> _Work task_:
Pull every line holding the word "accomplish" out of the data and copy it.

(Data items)
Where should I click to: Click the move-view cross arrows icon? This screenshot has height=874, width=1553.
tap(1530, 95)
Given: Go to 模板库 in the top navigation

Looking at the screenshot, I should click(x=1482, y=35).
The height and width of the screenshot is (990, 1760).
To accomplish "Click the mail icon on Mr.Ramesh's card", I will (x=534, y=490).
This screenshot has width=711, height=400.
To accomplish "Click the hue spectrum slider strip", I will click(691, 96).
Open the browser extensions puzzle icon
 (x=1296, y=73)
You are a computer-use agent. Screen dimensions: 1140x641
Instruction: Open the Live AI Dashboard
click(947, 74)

> _Finished exercise_:
To accomplish "Click the mail icon on Mr.Ramesh's card", I will (x=534, y=490).
To accomplish "Click the hue spectrum slider strip", I will click(691, 96).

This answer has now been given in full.